Fishing the midge pupa in the surface is another very effective tactic in the winter because the naturals tend to hang longer in the surface film due to the colder water temperatures.  There are also a lot of stillborn adults that cannot escape from their pupal shucks and are either dead or dying in the surface film.  A hatching midge pattern can be very effective to imitate this.  

The winter stoneflies are usually very small and dark brown to black in color.  They will emerge and fly to the bank to mate.  A dark colored stonefly patter in a size 16 to 20 can be very productive.  Just tie a pattern using peacock hearl for the body and put a very sparse wing on the top out of dark deer hair of CDC.

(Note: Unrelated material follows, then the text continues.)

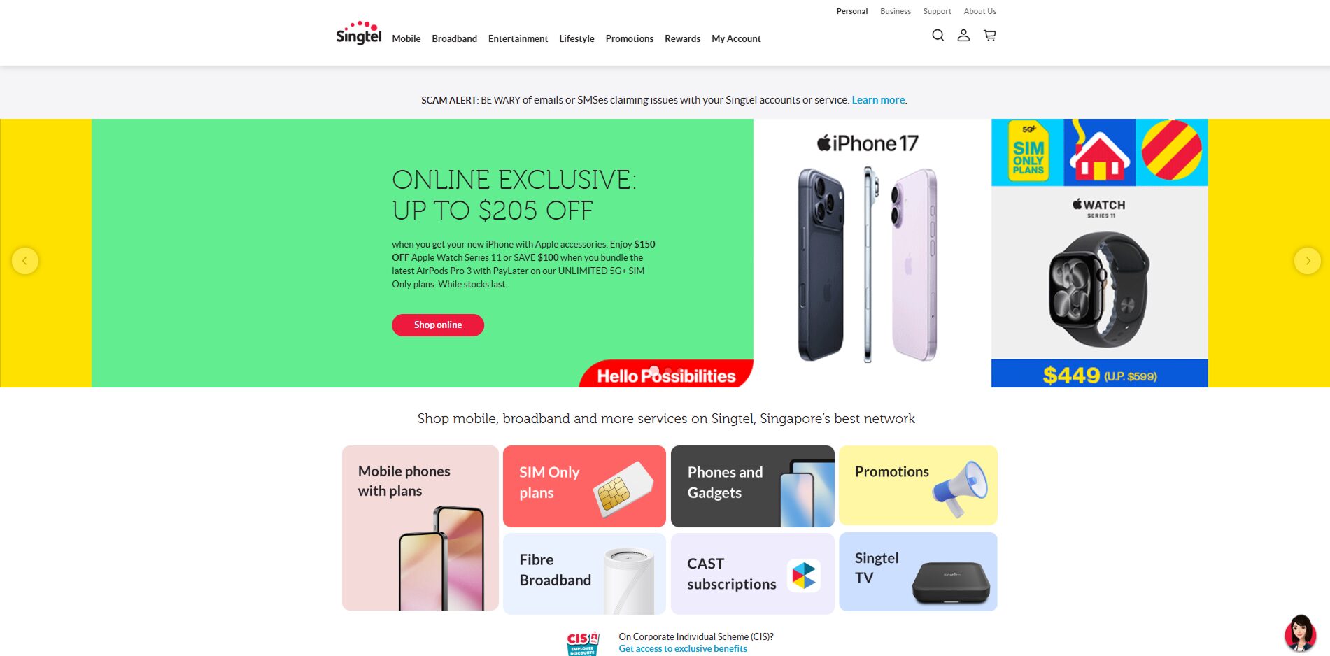The image size is (1330, 656).
Task: Go to previous carousel slide arrow
Action: [25, 261]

The Blue Winged Olive hatch in the winter can be a real joy.  Depending on the stream, hatches will usually occur between November and March with some of the hatches almost reaching those that occur in the spring.  Always start fishing with a small BWO nymph until the hatch starts.  It would be wise then to switch to a BWO emerger just under the surface.  When the trout begin keying in on the adults floating on the surface, switch to a dry like a comparadun BWO or a parachute BWO in the correct size.  Make sure you make a good presentation and get a drift right down a trout’s feeding lane when fishing dries since the fish are still going to be sluggish with the colder water temperatures.


When the sun begins to disappear, the stream will begin to cool quickly as well as the hatches.  The usual spinner falls of spring and summer will generally not happen at dusk during the winter.  If they have not happened by late afternoon, they will usually wait until the next day.   During this period, you may want to switch back to fishing nymphs near the bottom or just head home and warm yourself up.